# [Task brief]
Could you print all of the data below again, exactly?

Collected data:
BEGIN
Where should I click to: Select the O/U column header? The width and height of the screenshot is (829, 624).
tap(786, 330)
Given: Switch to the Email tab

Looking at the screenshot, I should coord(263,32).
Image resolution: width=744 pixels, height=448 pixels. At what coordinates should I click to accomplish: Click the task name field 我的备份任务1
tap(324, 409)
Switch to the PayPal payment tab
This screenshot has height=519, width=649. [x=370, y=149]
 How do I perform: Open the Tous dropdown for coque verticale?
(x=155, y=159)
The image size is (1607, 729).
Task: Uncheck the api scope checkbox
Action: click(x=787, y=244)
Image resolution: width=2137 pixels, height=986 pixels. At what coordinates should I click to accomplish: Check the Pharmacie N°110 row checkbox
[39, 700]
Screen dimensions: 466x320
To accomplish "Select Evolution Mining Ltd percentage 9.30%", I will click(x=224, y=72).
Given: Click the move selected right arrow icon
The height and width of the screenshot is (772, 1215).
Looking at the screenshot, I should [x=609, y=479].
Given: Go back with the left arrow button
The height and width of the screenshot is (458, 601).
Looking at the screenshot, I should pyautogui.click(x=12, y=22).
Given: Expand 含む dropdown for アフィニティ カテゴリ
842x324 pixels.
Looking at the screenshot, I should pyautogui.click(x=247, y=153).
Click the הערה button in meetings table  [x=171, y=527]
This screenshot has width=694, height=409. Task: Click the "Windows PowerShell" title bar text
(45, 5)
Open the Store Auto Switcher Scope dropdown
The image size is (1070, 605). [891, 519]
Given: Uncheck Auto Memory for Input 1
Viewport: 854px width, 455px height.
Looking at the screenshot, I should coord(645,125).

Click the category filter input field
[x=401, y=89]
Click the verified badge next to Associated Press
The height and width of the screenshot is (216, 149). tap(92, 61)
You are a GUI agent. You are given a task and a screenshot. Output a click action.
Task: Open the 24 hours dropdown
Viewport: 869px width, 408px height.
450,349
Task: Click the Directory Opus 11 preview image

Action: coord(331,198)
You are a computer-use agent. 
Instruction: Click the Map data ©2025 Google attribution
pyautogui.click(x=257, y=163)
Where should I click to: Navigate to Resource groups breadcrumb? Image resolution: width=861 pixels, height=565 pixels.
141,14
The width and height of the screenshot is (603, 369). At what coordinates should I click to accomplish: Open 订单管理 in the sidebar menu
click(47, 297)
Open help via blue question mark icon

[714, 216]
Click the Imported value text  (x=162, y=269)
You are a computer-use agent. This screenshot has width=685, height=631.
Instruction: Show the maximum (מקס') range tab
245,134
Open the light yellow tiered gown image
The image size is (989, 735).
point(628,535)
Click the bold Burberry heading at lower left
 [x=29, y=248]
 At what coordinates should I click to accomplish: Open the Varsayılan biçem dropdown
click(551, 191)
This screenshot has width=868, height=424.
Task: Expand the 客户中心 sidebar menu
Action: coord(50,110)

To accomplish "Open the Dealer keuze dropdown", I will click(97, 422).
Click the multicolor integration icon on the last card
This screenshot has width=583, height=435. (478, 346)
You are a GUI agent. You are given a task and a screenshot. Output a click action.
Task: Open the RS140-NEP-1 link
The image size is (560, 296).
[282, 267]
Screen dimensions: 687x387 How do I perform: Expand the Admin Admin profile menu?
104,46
END
# [Written response]
Where should I click to: Select the O/U column header? The width and height of the screenshot is (829, 624).
tap(786, 330)
Given: Switch to the Email tab

Looking at the screenshot, I should coord(263,32).
Image resolution: width=744 pixels, height=448 pixels. At what coordinates should I click to accomplish: Click the task name field 我的备份任务1
tap(324, 409)
Switch to the PayPal payment tab
This screenshot has height=519, width=649. [x=370, y=149]
 How do I perform: Open the Tous dropdown for coque verticale?
(x=155, y=159)
The image size is (1607, 729).
Task: Uncheck the api scope checkbox
Action: click(x=787, y=244)
Image resolution: width=2137 pixels, height=986 pixels. At what coordinates should I click to accomplish: Check the Pharmacie N°110 row checkbox
[39, 700]
Screen dimensions: 466x320
To accomplish "Select Evolution Mining Ltd percentage 9.30%", I will click(x=224, y=72).
Given: Click the move selected right arrow icon
The height and width of the screenshot is (772, 1215).
Looking at the screenshot, I should [x=609, y=479].
Given: Go back with the left arrow button
The height and width of the screenshot is (458, 601).
Looking at the screenshot, I should pyautogui.click(x=12, y=22).
Given: Expand 含む dropdown for アフィニティ カテゴリ
842x324 pixels.
Looking at the screenshot, I should pyautogui.click(x=247, y=153).
Click the הערה button in meetings table  [x=171, y=527]
This screenshot has width=694, height=409. Task: Click the "Windows PowerShell" title bar text
(45, 5)
Open the Store Auto Switcher Scope dropdown
The image size is (1070, 605). [891, 519]
Given: Uncheck Auto Memory for Input 1
Viewport: 854px width, 455px height.
Looking at the screenshot, I should coord(645,125).

Click the category filter input field
[x=401, y=89]
Click the verified badge next to Associated Press
The height and width of the screenshot is (216, 149). tap(92, 61)
You are a GUI agent. You are given a task and a screenshot. Output a click action.
Task: Open the 24 hours dropdown
Viewport: 869px width, 408px height.
450,349
Task: Click the Directory Opus 11 preview image

Action: coord(331,198)
You are a computer-use agent. 
Instruction: Click the Map data ©2025 Google attribution
pyautogui.click(x=257, y=163)
Where should I click to: Navigate to Resource groups breadcrumb? Image resolution: width=861 pixels, height=565 pixels.
141,14
The width and height of the screenshot is (603, 369). At what coordinates should I click to accomplish: Open 订单管理 in the sidebar menu
click(47, 297)
Open help via blue question mark icon

[714, 216]
Click the Imported value text  (x=162, y=269)
You are a computer-use agent. This screenshot has width=685, height=631.
Instruction: Show the maximum (מקס') range tab
245,134
Open the light yellow tiered gown image
The image size is (989, 735).
point(628,535)
Click the bold Burberry heading at lower left
 [x=29, y=248]
 At what coordinates should I click to accomplish: Open the Varsayılan biçem dropdown
click(551, 191)
This screenshot has width=868, height=424.
Task: Expand the 客户中心 sidebar menu
Action: coord(50,110)

To accomplish "Open the Dealer keuze dropdown", I will click(97, 422).
Click the multicolor integration icon on the last card
This screenshot has width=583, height=435. (478, 346)
You are a GUI agent. You are given a task and a screenshot. Output a click action.
Task: Open the RS140-NEP-1 link
The image size is (560, 296).
[282, 267]
Screen dimensions: 687x387 How do I perform: Expand the Admin Admin profile menu?
104,46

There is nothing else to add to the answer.